Items from a dataset:
-*-

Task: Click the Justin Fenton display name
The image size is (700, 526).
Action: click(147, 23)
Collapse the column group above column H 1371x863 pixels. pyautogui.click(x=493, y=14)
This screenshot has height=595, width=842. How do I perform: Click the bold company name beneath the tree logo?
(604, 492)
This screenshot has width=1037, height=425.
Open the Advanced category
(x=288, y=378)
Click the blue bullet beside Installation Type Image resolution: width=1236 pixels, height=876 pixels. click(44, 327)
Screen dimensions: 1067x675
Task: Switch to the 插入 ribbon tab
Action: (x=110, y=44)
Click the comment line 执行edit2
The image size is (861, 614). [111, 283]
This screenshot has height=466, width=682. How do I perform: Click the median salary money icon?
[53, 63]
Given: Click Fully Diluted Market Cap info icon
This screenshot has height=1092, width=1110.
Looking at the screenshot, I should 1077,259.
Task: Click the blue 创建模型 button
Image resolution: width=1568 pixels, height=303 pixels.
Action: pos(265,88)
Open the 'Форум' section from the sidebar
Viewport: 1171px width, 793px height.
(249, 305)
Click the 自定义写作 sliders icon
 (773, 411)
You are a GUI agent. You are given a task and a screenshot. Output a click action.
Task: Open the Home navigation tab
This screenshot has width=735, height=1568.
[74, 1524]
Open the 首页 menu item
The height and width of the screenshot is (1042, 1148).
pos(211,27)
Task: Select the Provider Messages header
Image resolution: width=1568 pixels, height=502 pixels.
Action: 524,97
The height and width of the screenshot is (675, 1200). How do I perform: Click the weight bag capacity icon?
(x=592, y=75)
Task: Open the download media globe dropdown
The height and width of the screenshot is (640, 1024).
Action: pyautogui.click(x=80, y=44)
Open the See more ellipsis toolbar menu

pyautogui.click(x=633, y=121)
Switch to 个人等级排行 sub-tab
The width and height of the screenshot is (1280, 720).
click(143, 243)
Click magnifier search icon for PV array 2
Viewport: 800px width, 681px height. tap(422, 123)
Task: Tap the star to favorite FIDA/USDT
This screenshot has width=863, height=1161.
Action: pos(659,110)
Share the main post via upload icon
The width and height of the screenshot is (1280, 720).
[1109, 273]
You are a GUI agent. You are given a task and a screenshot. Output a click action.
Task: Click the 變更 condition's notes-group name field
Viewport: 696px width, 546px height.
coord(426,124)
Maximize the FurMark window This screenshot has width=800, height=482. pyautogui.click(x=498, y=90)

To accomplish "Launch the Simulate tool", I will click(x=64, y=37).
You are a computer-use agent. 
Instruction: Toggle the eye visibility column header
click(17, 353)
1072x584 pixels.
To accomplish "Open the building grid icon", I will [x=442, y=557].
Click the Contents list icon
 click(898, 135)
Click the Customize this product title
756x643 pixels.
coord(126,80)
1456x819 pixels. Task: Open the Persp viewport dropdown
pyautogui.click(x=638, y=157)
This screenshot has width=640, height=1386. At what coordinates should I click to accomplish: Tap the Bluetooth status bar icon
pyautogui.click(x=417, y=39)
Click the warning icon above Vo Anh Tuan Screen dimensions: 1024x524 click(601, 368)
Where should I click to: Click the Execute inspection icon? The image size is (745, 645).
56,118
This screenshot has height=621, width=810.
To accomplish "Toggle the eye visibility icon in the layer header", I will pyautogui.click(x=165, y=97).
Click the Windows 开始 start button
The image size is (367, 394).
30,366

-*-

Required work> What you give back must be the stretch above, starting at the line with "Open the See more ellipsis toolbar menu" and ending at the line with "Task: Click the 變更", copied exactly.

Result>
Open the See more ellipsis toolbar menu

pyautogui.click(x=633, y=121)
Switch to 个人等级排行 sub-tab
The width and height of the screenshot is (1280, 720).
click(143, 243)
Click magnifier search icon for PV array 2
Viewport: 800px width, 681px height. tap(422, 123)
Task: Tap the star to favorite FIDA/USDT
This screenshot has width=863, height=1161.
Action: pos(659,110)
Share the main post via upload icon
The width and height of the screenshot is (1280, 720).
[1109, 273]
You are a GUI agent. You are given a task and a screenshot. Output a click action.
Task: Click the 變更 condition's notes-group name field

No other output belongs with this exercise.